I've watched "The Outsider" three times now, and I like it a little better every time. Considering I likely would have given it an A- after my first watch, that's an encouraging sign. This is the episode where it really feels like Henry Brommell and his new writing team have started to make the show they want to make instead of clumsily trying to keep up with whatever show Jason Horwitch was making. The conspiracy stuff is still there, but it's shifted to the very back burner, and the two main plotlines – involving Will and one of his bosses going to Washington, D.C., and the rest of the team trying to decide whether or not a terrorist should be killed – are both deeply compelling. I mentioned last week that I'd almost love if the show completely ditched the conspiracy stuff and focused on the human cost of this kind of intelligence work, and this episode is making that argument far more persuasively than I ever could.
The best thing about this episode is that it clearly lays out just who everyone in the think tank is and how important Will is to them. He's the guy who holds them together, the glue that keeps them functional, and without him, they have a lot more trouble deciding whether or not the terrorist needs to die (I'm not even going to try to spell the terrorist's name). Beard Guy becomes Miles, a man who nearly crumbles under the weight of responsibility. Quirky Brunette becomes Tanya, a woman who likes to have a few drinks but is clearly not certain of where the line is. Grant, we knew already. These scenes are genius because they suggest the human toll without coming right out and saying what it is. The three agonize over their decision, and when Will comes back, he's able to just say, "Yeah, you guys made a good call, and we'll know if your decision to kill that guy resulted in success or not in a while." It's a wonderful way to show how the people at Will's level and above are capable of compartmentalizing and just how alien that can seem.

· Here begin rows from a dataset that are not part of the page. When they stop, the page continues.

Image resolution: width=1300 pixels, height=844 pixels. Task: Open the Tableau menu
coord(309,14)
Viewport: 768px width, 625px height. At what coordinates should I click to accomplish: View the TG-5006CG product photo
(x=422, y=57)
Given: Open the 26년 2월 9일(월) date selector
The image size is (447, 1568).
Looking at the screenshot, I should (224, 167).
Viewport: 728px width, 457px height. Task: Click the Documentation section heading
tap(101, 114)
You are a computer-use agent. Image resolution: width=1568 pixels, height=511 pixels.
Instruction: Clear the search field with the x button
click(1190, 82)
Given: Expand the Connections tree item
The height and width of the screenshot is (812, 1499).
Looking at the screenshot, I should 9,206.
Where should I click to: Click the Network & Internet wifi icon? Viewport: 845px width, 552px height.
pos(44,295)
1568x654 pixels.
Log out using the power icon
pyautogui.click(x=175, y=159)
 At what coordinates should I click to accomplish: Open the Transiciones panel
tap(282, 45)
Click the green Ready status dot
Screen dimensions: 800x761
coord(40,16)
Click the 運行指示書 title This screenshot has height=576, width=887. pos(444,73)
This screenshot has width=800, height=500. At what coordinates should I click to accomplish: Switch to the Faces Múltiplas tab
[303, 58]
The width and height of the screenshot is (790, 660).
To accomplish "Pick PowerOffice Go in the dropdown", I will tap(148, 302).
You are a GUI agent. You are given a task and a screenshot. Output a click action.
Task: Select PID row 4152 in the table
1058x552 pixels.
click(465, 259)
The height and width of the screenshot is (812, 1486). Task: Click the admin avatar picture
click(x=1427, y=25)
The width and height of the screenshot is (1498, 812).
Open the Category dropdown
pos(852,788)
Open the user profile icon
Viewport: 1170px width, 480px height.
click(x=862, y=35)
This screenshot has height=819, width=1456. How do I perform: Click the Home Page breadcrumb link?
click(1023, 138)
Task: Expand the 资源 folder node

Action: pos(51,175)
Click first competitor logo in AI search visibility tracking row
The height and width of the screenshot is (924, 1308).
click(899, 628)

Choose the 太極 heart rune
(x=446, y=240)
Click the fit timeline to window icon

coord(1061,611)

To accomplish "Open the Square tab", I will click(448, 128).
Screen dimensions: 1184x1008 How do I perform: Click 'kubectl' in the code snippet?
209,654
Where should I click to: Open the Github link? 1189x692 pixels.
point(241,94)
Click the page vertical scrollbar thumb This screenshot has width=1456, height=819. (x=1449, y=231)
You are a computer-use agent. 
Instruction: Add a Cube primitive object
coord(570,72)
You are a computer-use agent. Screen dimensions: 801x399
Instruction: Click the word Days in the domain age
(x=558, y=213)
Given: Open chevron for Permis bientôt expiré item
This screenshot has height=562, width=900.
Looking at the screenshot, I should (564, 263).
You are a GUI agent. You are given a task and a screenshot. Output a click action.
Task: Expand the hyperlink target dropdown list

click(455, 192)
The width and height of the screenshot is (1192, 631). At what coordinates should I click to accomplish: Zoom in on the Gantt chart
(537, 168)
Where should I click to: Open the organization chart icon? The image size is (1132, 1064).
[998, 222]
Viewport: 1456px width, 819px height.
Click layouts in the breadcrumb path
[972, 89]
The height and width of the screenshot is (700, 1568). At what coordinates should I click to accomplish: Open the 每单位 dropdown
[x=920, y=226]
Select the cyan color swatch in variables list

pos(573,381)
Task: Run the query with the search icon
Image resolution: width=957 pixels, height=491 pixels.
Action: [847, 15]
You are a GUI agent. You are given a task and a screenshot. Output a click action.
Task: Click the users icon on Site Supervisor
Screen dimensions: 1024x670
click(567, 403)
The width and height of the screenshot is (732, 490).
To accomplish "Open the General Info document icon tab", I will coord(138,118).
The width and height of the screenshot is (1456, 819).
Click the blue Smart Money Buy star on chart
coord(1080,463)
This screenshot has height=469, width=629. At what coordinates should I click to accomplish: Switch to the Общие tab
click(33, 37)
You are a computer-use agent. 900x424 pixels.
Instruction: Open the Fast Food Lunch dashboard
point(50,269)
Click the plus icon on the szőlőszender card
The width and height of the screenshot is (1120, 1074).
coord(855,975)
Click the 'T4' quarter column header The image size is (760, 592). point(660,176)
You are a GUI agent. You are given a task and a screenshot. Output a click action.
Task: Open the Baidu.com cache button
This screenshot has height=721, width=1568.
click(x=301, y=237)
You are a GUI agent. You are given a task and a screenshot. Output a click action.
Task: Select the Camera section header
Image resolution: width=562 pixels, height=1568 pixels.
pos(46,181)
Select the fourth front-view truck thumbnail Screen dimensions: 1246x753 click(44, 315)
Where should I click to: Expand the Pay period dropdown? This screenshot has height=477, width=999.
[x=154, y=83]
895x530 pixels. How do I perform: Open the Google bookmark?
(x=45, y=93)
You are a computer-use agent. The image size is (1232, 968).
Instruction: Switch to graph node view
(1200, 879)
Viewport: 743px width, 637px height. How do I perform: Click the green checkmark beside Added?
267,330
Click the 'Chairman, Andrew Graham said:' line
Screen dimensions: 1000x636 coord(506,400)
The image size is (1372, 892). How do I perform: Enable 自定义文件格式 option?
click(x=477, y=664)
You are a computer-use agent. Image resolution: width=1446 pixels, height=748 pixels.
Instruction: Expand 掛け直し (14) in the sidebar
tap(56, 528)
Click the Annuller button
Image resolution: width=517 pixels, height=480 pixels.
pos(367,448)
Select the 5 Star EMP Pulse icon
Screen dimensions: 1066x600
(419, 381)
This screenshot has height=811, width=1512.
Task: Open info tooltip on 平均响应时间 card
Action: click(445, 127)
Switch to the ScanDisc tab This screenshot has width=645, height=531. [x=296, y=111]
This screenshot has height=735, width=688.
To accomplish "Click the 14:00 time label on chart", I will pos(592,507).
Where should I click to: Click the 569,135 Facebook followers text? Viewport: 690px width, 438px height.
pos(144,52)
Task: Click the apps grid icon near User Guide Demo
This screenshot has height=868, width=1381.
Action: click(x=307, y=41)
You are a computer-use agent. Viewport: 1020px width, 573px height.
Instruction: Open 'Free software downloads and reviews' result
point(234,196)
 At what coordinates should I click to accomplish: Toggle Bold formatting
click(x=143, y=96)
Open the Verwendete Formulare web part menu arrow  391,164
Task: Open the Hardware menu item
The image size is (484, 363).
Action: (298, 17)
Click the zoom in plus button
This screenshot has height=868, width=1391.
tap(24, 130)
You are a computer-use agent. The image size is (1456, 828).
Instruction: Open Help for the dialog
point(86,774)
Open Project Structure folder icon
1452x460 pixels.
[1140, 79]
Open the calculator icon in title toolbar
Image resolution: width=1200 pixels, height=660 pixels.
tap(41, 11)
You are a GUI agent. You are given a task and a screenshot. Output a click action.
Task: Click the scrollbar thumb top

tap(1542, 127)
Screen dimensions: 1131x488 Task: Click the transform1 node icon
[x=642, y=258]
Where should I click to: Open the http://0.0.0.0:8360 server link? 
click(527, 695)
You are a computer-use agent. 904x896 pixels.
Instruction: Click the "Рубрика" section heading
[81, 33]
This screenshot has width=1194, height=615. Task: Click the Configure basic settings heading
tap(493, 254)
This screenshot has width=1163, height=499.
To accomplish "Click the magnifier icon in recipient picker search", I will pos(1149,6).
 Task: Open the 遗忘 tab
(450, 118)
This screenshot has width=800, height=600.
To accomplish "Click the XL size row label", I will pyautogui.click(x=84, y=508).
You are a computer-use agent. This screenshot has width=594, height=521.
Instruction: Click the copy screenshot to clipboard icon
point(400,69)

What I love about this episode is the texture of it. It feels, for lack of a better word, lived in. Grant tries to rub a stain off of his shirt when he goes to drop off the report. Tanya and Single Mom have a run-in in the bathroom that feels like an actual conversation between coworkers and not strained exposition. Will's boss (whose name is TRUXTON SPANGLER, good Lord) can't read his cell phone readout because his eyes are failing him. Will spends his morning making himself breakfast, then looks at a woman who stands across the alley in her apartment and smiles at him. Katherine unpacks a box of her dead husband's effects and loses her cool when she sees all of the blood. And when she begins her first significant investigations into his death, prompted by a cell phone message she wasn't meant to hear, she gets her first lead from a Chinese restaurant takeout menu.
None of these are huge, significant moments. None of them are big revelations. They're just the sorts of little character moments you might expect people living in this world, living this life, to have. The problem with so many conspiracy stories is that it eventually comes to seem as though the entirety of the world is wrapped up in an impossible conspiracy and everybody is in on it. For all I know, Will's across-the-alley neighbor will eventually become a part of the main storyline, but in this episode, she's just a friendly face he sees every morning, a person that he doesn't know, but knows all the same. "The Outsider" is great at capturing these little moments, these places where the giant, inhuman machines that these people live and work in give way to little moments of connection that fade almost as quickly as they spark.
As much as I liked everything at the office, though, I was even more enamored with what happened down in Washington. Sure, Will gave a list of the names from David's code to a colleague and found out that they had all worked in the same Middle East office back in the 1980s,but the conspiracy stuff took a back seat to Truxton and Will trying to butter up various Washingtonians, all the better to keep the government from poking around in the think tank's business. Truxton has been your basic, shadowy figure on the show up until this point, but this episode did a good job of humanizing the guy. He has a daughter and a son. He has father issues. He gives a great speech to the men he and Will meet with about a tie. He may be a member of an elaborate, shadowy conspiracy to undermine the U.S. government (or whatever the conspiracy's ultimate aims and Truxton's ultimate allegiances end up being), but he's also a man, a man whose eyes sometimes fail him and who's capable of saying just the right thing at just the right time.
Meanwhile, Katherine is beginning to figure out that her husband's death wasn't a simple suicide, thanks to a cell phone message she hears where a man named James tells Tom that if he keeps doing what he's doing, he knows what's going to happen. Miranda Richardson spends most of the episode wordless, wandering her giant house and trying to put the pieces together. Somehow, it's the best the series has used her so far, and when she goes to that Chinese restaurant to begin unraveling some of these pieces all by herself, it feels like a significant moment for the show, like things are going to start coming back together and start doing so quickly. (Another moment like this is when Miles hands Will the photo of the man from the list of names, and Will is surprised to find that the man is in New York.)
There are times early in a show's development when it becomes crystal clear to both the show's staff and the people watching it that the show is not really focusing on the right things. I don't begrudge Rubicon the conspiracy stuff, since I suspect that's what got the show sold in the first place, but it's clear that what Brommell and company are more comfortable writing – and what makes the show more interesting when they do – is this stuff about who these people are when they're not in the midst of a giant, global conspiracy to turn the world over to a group of shadowy elites. The central question of Rubicon so far has been a little muddled. The central question of "The Outsider," and the one I hope the show embraces going forward, is "Just who are these people we entrust with our safety?" That suggests to me an immensely more compelling show.
Stray observations:
- One moment I could have done without: Tanya looking out the window at the little line of schoolchildren. A bit too over-obvious.
- On the other hand, I loved when Grant said, immediately preceding this, that he was just trying to find a way to make it easier to kill these people. That seems the central question of American foreign policy for the last ten years, and the show found a way to put it in words simply and handily.
- Truxton's obsession with the right briefcase was just another nice little humanizing moment for him. I hope he doesn't turn out to be a bad guy. I kinda like him.